Dataset extract:
::::::::
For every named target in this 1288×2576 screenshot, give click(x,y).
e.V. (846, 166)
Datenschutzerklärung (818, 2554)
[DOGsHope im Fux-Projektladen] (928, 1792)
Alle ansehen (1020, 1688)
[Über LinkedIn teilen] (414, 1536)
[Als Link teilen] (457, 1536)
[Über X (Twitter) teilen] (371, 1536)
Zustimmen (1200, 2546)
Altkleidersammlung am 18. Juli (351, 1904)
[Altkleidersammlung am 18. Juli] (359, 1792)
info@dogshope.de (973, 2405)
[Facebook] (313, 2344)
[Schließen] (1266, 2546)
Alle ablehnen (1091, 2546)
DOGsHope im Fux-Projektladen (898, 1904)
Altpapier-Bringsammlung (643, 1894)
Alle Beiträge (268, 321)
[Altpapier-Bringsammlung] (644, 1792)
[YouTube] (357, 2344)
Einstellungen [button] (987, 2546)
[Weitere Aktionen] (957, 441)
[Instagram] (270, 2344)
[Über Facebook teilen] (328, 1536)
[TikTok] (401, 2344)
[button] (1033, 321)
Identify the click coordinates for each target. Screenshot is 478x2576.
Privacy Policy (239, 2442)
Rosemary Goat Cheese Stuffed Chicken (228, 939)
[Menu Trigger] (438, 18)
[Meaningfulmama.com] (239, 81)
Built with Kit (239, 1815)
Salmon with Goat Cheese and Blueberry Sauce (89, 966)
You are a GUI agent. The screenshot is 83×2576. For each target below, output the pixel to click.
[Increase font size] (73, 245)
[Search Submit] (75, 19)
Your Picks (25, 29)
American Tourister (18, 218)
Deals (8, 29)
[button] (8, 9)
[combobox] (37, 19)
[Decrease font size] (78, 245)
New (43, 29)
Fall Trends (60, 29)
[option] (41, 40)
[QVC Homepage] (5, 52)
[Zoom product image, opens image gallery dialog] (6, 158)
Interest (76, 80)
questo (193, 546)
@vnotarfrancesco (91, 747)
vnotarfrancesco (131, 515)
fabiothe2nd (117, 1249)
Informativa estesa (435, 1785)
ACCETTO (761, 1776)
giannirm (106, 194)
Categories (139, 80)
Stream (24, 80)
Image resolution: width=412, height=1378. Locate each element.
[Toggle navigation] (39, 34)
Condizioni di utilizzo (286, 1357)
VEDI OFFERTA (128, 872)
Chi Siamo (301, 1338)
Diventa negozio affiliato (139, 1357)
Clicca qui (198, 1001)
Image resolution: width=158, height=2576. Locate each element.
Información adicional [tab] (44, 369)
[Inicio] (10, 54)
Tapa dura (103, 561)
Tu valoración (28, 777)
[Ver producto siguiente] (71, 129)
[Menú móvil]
::::::::
Problem requirements:
Write the lines out verbatim, from the one with "Información adicional [tab] (44, 369)" through the last line of the entries, and stop there.

Response for this exercise:
Información adicional [tab] (44, 369)
[Inicio] (10, 54)
Tapa dura (103, 561)
Tu valoración (28, 777)
[Ver producto siguiente] (71, 129)
[Menú móvil]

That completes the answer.